Bloqueos al Congreso, ausencias y polémicos indultos a sus aliados marcan las últimas semanas en la Casa Blanca de un presidente que se resiste a aceptar su destino de perdedor.
Fantasear con un linaje europeo ilustre, o directamente fabricarlo, es una afición frecuente entre los estadounidenses de la que no escapa el hoy presidente saliente. Cuando en 2008 el magnate inmobiliario Donald Trump se dispuso a construir un resort de golf en Aberdeen, Escocia, donde se hunden las raíces de su madre, nacida MacLeod, alguien de la Organización Trump diseñó un escudo para impostar el abolengo del jefe. Tres cheurones, dos estrellas y un águila bicéfala sujetando dos pelotas de golf, todo ello tocado por un casco de guerrero sobre el que un león ondea una bandera. La leyenda elegida para el blasón habría de resultar reveladora para comprender los últimos coletazos en el poder del empresario que la eligió como lema personal: “Numquam concedere”. No rendirse nunca.
Donald Trump se enfrenta al destino que siempre quiso eludir: el de perdedor. Marcado por un padre despótico que dividía el mundo entre ganadores y perdedores, Trump se resiste a entrar en ese segundo grupo al que le condenaron las urnas el 3 de noviembre. Incapaz de asimilar que ni siquiera su condición de persona más poderosa del mundo le podrá librar de abandonar la Casa Blanca el 20 de enero con el estigma de perdedor, el presidente lleva semanas dedicado a agarrarse a cualquier atisbo de ilusión, escuchando ya solo a aduladores, conspiranoicos o caraduras, en su fantasía de revertir el resultado de las elecciones o, al menos, de fabricar un argumento convincente de que le robaron un segundo mandato.
Cada vez más solo, prácticamente aislado, sus sorpresivas irrupciones en la vida pública se limitan a arrebatos que siembran el caos en un momento crítico para el país, como su amenaza de boicotear el rescate económico aprobado por el Congreso o su veto a la ley de financiación de Defensa, así como ejercicios de despotismo en la forma de una sucesión de indultos a sus aliados, que desafían las convenciones de la clemencia presidencial.

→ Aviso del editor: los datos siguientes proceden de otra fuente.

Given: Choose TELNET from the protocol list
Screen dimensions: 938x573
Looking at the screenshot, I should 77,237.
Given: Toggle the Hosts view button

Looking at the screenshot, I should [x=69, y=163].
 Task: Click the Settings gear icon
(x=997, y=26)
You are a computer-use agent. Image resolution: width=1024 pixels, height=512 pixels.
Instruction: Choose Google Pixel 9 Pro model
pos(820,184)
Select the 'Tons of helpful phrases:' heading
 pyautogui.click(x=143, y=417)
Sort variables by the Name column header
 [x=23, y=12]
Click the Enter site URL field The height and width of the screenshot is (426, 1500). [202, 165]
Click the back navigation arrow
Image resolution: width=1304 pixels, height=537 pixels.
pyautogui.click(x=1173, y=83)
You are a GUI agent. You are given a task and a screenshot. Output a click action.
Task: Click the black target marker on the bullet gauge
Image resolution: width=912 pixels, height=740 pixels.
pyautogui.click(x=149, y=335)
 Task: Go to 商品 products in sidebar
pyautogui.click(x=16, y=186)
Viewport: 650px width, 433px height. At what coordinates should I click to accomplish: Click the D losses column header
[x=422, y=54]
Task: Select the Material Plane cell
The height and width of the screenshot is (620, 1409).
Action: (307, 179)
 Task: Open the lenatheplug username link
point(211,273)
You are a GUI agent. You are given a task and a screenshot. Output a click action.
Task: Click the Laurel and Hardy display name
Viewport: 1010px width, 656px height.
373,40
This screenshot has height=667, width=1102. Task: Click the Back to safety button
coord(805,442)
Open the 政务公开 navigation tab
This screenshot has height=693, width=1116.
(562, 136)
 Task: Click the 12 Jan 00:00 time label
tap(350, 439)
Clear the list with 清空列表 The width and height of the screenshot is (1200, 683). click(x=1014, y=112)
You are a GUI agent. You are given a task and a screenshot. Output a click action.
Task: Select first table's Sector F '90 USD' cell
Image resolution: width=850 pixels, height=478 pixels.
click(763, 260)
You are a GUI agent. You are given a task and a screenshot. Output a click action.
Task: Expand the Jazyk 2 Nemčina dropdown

Así leía la agenda de prensa de la Casa Blanca el 24 de diciembre: “Según se acerca la temporada vacacional, el presidente Trump continuará trabajando incansablemente para el pueblo estadounidense. Su agenda incluye numerosas reuniones y llamadas”. En román paladino: nada. El país se enfrenta al peor azote de la pandemia, los hospitales al borde del colapso, más de 200.000 contagios y 3.000 muertes cada día. Pero el presidente lleva semanas sin asistir a una reunión del quipo de trabajo del coronavirus. Ni una sola intervención pública, ni una mención a la crisis en sus tuits de los últimos diez días, más allá de un mensaje señalando que no quiere confinamientos y otro, tras el inicio de la campaña de vacunación, celebrando que el mundo “pronto verá el gran milagro de lo que la Administración Trump ha conseguido”. Por lo demás, su perfil de Twitter es una delirante y obsesiva sucesión de vídeos y textos difundiendo patrañas sobre un fraude masivo del que ningún juez ha hallado pruebas convincentes, en unas elecciones que los expertos de su propio Gobierno definieron como “las más seguras de la historia de Estados Unidos”.